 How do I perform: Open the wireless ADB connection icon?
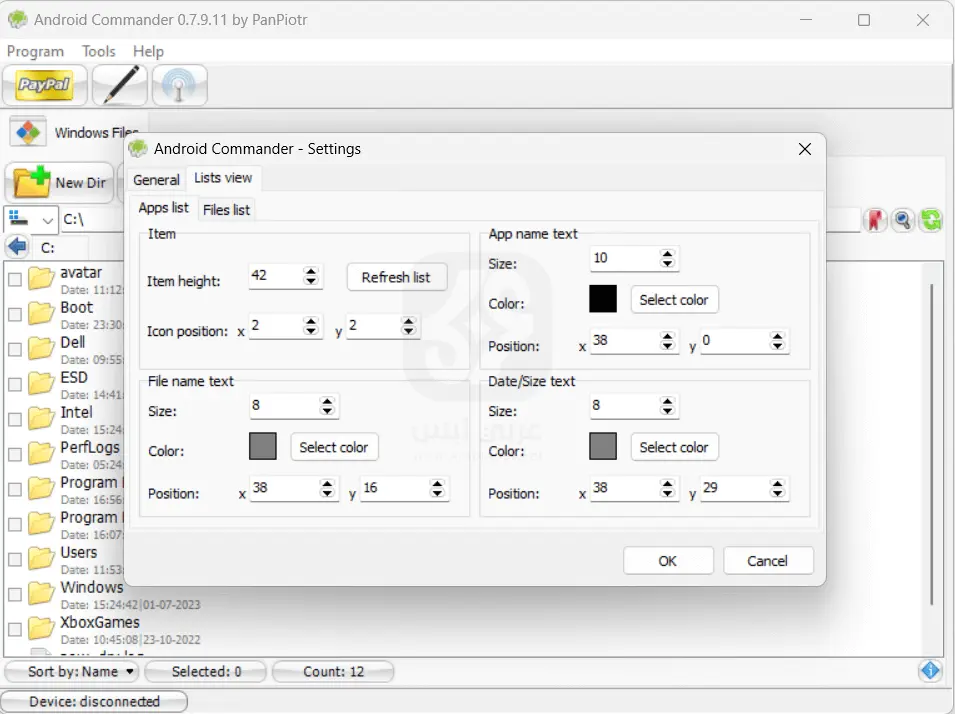click(179, 85)
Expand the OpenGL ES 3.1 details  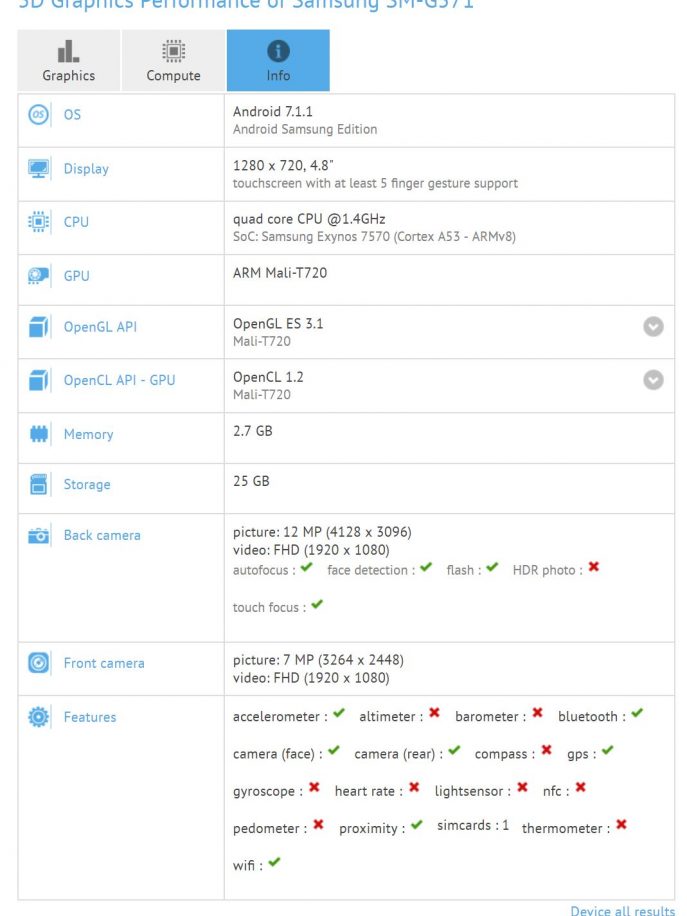[653, 326]
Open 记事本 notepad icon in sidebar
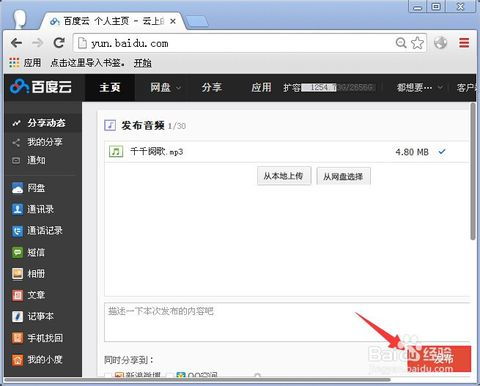This screenshot has width=480, height=386. click(x=17, y=316)
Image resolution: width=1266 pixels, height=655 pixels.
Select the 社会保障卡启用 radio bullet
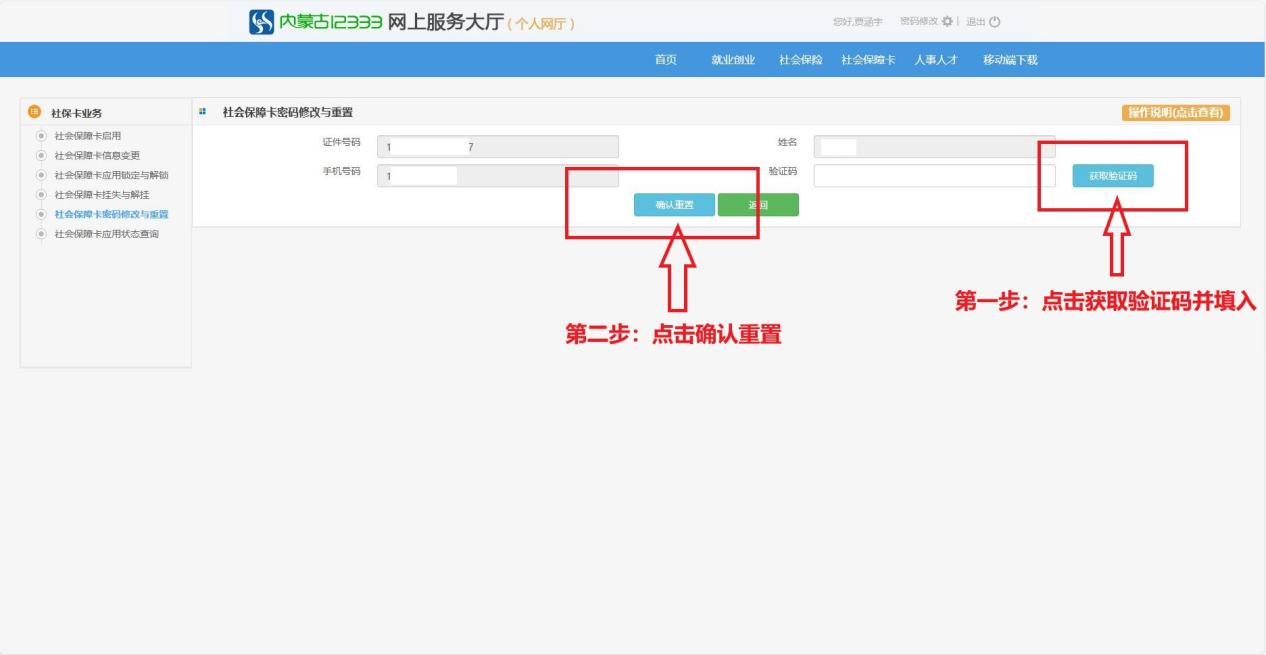click(x=41, y=135)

◆ ◆ ◆ ◆ ◆

(TASK ITEM) With pictures left out, repeat exactly the lines from the one containing "Image resolution: width=1266" through the last line of the data above, inclusive, and nothing else.

(TASK RESULT)
Image resolution: width=1266 pixels, height=655 pixels.
Select the 社会保障卡启用 radio bullet
click(x=41, y=135)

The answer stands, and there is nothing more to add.